于是搜到了图灵奖大牛Lamport的一篇论文《Computation and State Machines》,讲述了无所不能的State Machine。下面对这篇note中触及编程本质的几处做下摘录,句句经典:
1. Think Better, Code Better
“I believe that the best way to get better programs is to teach programmers how to think better. Thinking is not the ability to manipulate language; it’s the ability to manipulate concepts. Computer science should be about concepts, not languages. But how does one teach concepts without getting distracted by the language in which those concepts are expressed? My answer is to use the same language as every other branch of science and engineering—namely, mathematics.”
“The obsession with language is a strong obstacle to any attempt at unifying different parts of computer science. When one thinks only in terms of language, linguistic differences obscure fundamental similarities. Simple ideas can become complicated when they must be expressed in a particular language.”
Lamport认为想要让程序员写出更好的代码,不是天天教他们如何使用语言,而是如何更好地思考,而思考也不是使用编程语言的能力,而是操纵概念的能力。计算机科学应该只关乎概念而非就具体的语言。但怎样才能关注概念而不偏向于用来表达概念的语言呢?Lamport给出的答案是:使用科学和工程学科公共的语言——数学!
具体语言的差异性阻碍了我们思考本质的相似性,也阻碍了计算机科学各分支学科的统一,简单的想法变得复杂。这一观点笔者十分认同!以前个人非常喜欢具体的算法实,但这学期学习了Distributed System后,开始学会欣赏抽象中的美,例如学编程最常见的就是伪代码了。以下是分布式选举Bully算法的一小部分伪代码:
CLRS上还有很多非常漂亮的伪代码可以参考。
Pseudocode: Show your Idea
关于学习如何写或欣赏伪代码,个人有个亲身实验过的方法:找一段不太复杂的实现代码,比如Java,对照着教材上的例子,尝试将代码翻译成漂亮的伪代码。这里简单说一下伪代码与实现代码的区别,以及个人觉得伪代码美在何处:
- 省略“细枝末节”:伪代码省略了Assert或参数前置条件检查、Log打印、Error的捕获和处理、以及像List/Set/Array格式和转换之类的实现细节等。用细枝末节这个词其实不准确,因为这些都是在工程实现中至关重要的方面,所以权且加个引号吧。
- 简洁优雅统一:以前没有发现,伪代码中一些东西非常接近数学,因此继承了数学的简洁优雅而且统一的特点。比如集合元素添加删除、交集并集、空集等。此外,伪代码对全局数据的列举和描述也非常清晰,值得学习!
2. Everyday Math
“Much of computer science is about state machines. This is as obvious a remark as saying that much of physics is about equations.”
“State machines provide a framework for much of computer science. They can be described and manipulated with ordinary, everyday mathematics — that is, with sets, functions, and simple logic. State machines therefore provide a uniform way to describe computation with simple mathematics.”

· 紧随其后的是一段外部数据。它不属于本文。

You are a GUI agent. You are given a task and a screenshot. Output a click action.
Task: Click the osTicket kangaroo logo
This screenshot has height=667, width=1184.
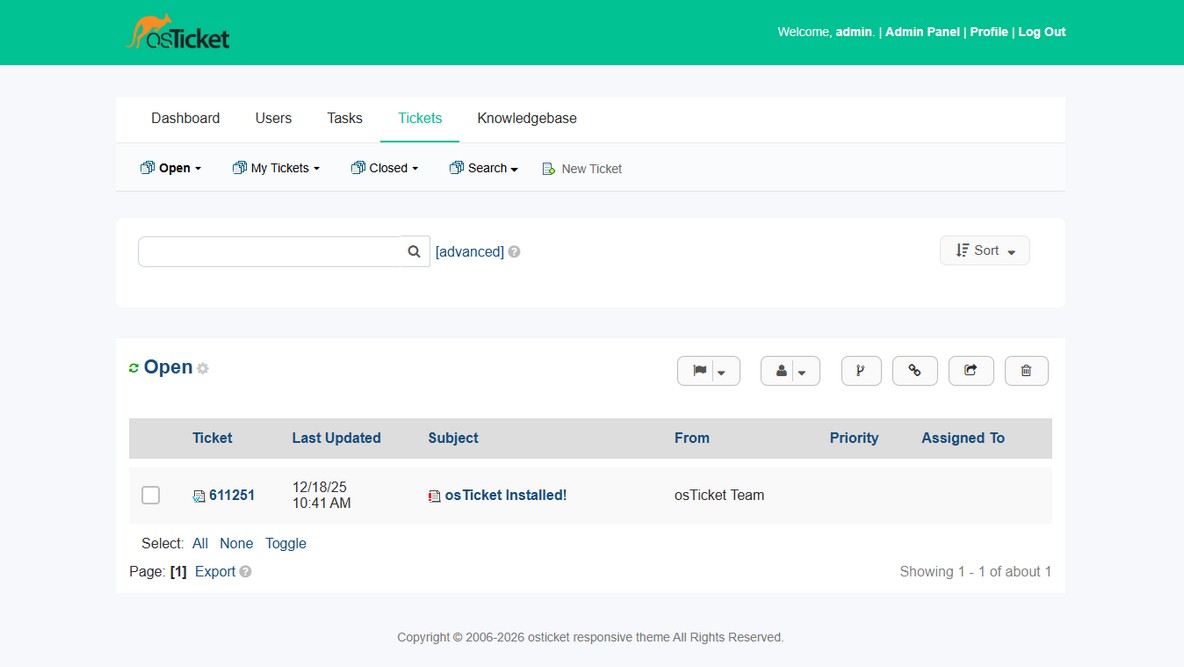point(178,33)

计算机科学几乎大部分都是关于State Machine的,这就像我们说物理学很大部分都是数学等式一样显然。但为什么状态机可以作为这么庞大的计算机科学的基础呢?那是因为State Machine可以用最普通最简单的数学来描述——集合、函数和逻辑。其中用集合表示Alphabet(既Input的Domain),函数表示Transition表,逻辑是其正确性的基础,例如下面是经典的图灵机(状态机的一种)定义:
3. State Machine = Computing Object
“Computing objects—objects that compute. A computation is a
sequence of steps, which I call a behavior. When a computation is a state behavior (
Ask youself: What is Computation? What are you doing?

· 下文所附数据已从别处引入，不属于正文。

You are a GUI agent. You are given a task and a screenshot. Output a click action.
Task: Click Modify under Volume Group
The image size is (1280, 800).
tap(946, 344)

关于究竟什么是Computation? 其实《Introduction to Theory of Computation》里说的更为清晰:”A Turing machine computes a function by starting with the input to the function on the tape and halting with the output of the function on the tape. A function is computable function if some Turing
machine M , on every input w, halts with just f(w) on its tape.”如果一个图灵机总是接受输入w,产生输出f(w),我们就说这台图灵机是计算f的,运行的过程(一系列步骤、动作行为或者状态转移+动作)就是计算。而f(w)就是它每次根据不同输入w产生的计算结果。所以可以看出,其实换汤不换药,本质上这个关于计算更正式的定义与Lamport说的是一回事。
Examples: State/State-Action Machine
Lamport列举了一些State Machine的经典例子:
- Automata:这学期的Theory of Computation的前半部全在学Automata,从DFA、NFA、Regular Expression、CFL,到最著名的Turing Machine。有的只有内部状态,有的还有额外Action外加一个Stack。其中,图灵机的状态最为复杂,有内部状态、磁头位置、磁带内容等。
- von Neumann Computer:冯诺依曼更接近我们现在的计算机,它的状态也是图灵机的延伸,有所有寄存器和内存的内容、指令寄存器PC的指向位置等。
- Algorithm:算法的通常定义是:像菜谱一样的,一系列步骤来产生一个行为。现在看来,这个定义是不是很像Computating Object(State Machine)的定义?最让人意外的是:分布式算法也能用State Machine来描述。
“It would be an absurd trivialization to say that Turing machines and distributed algorithms are the same because they are state machines, just as it would be absurd to say that relativity and quantum mechanics are the same because they use equations.”
Lamport在此也提醒读者,虽然很多计算机科学的问题都能用状态机表示,但这不代表它们有多少雷同之处甚至完全相同。这就好比,因为相对论和量子物理都用数学等式,我们就说它们是一个东西一样的荒谬。这是个很妙的比喻!不要手里锤子就看什么都像钉子!
4. State Tree = Computation = Operational Semantics
前面讲过了Computing Object和Computation的概念和关系,Computing Object通过一系列步骤/行为产生Computation,如果行为是有状态的那这个Computing Object就可以用State Machine来表示。那Computation的直观表示是什么呢?答案就是编程的另一支柱——Tree。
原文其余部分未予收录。